My Beef With Food Network
I hate Bobby Flay. Does that seem harsh? I put him in the same category as Ashton Kutcher and John Mayer, which I call “People Who Make My Blood Boil”. The list is short, but still far too long. Excuse me while I collect myself.
Food Network wasn’t always what it is today. In the beginning, it was something far different, and far better. Just starting out, Food Network was like the new kid on the block. It was reserved, humble, and had all sorts of heart. Back then, Alton Brown was a hidden jewel, Iron Chef was in Japanese, and the most annoying show was Emeril Live. They had a lot to prove, and there was no room for arrogance.
My family used to turn to Food Network for helpful cooking tips and priceless entertainment. As I said, Alton Brown was a hidden jewel with his quirky show, Good Eats. His show was the perfect balance of fun and instruction. My father regularly turned to him as his food guru. I can’t tell you how many times I have heard, “Well, Alton Brown says to…” Many a Saturday night, my family and I watched the original Iron Chef. If you haven’t seen it, you’re really missing out. It is truly a spectacle. There are cooking “battles”, theme ingredients, and some of the worst voice overs since Godzilla vs. Mothra. We often found ourselves laughing to the point of tears. And I even had a favorite chef to root for, Chen Kenichi!
Food Network had a heart, and back then it felt like it belonged to us. These were our shows, and these people were our people. Even when Rachel Ray annoyed me with her chipper personality and asinine sayings like, “EVOO Extra virgin olive oil”, at least she was ours, and at least she was harmless and not an uber-celebrity like she is now.
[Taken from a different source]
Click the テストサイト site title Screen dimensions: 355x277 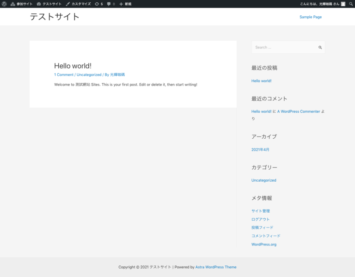click(55, 17)

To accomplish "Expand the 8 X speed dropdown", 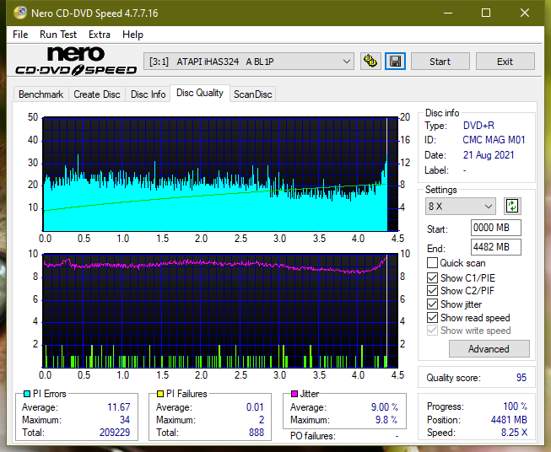I will point(461,206).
Heck, I could even look past Emeril’s “bams!” and the off-putting sight of grown men cheering at the word “garlic”. I understood that the network as a whole had their act together, and like one burnt potato chip in a large bag I wasn’t going to let a few people sour me against the rest.
That was then.
You know, I can pinpoint the exact moment in which the Food Network began to take a turn for the worse. A while back, the original Japanese Iron Chef joined up with them to make a special featuring Bobby Flay. They would have a “battle” and it would be a ratings super-storm. Well, they had their battle, and it looked like everything would be just fine. That is, until…
Start watching at 3:20
When Bobby Flay jumped up on that cutting board, he unapologetically offended the sacred tradition of his opponent. He “raised the roof” of his arrogance and ushered in a new era for the Food Network.
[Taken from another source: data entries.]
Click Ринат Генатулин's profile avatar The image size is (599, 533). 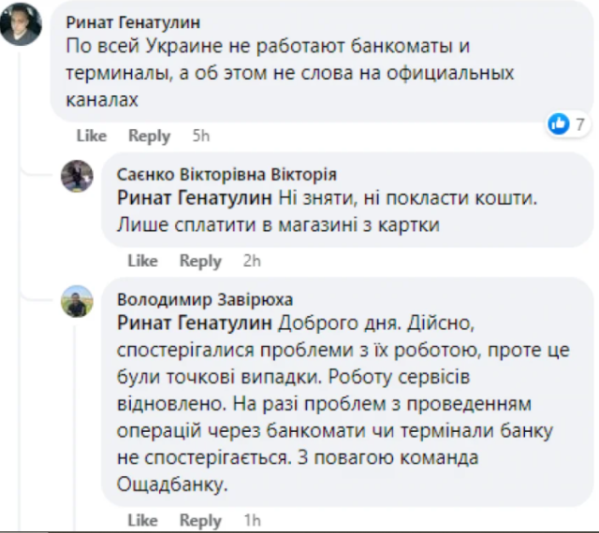[x=20, y=25]
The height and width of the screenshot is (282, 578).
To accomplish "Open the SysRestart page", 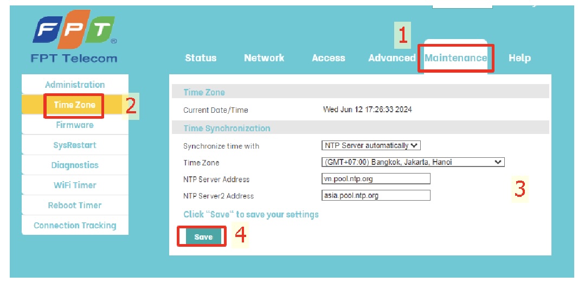I will coord(75,145).
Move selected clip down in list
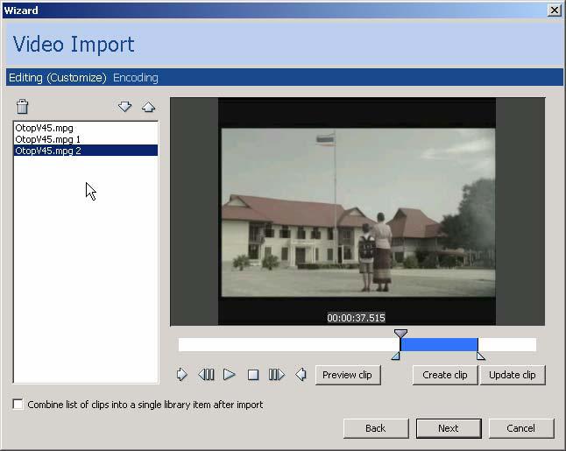 click(124, 107)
Food Network now has reality shows, like The Next Food Network Star, and Extreme Chef. These shows are stressful, and a far cry from the relaxed kitchen settings of what we are used to. They go for forced drama, and certainly lack the heart that made Food Network what it is. But even more offensive than these is the Americanized version of Iron Chef. It has replaced the classic show, and you can no longer find it in their current roster. It also lacks the heart and charm of the original since it has all of the intensity and none of the personality. I find it painful to watch. I can’t stand to see Bobby Flay as the star of this monstrosity. And speaking of Bobby Flay, I have to mention his show, Throwdown, which is pretty much him trying to beat people at what they do for a living. You make good cookies in your simple bakery? Well, I’m a jackass so I’m going to try to do what you do even better. I’m boiling.
Sure, Food Network still has plenty of fine programming. Unwrapped is a personal favorite, and I get a kick out of Diners Drive-Ins and Dives. But Alton Brown is known by everyone, and Rachel Ray has her own talk show. It’s now too popular for its own good, and like a band that you used to love before they made it big, has sold out in the name of fame and profit.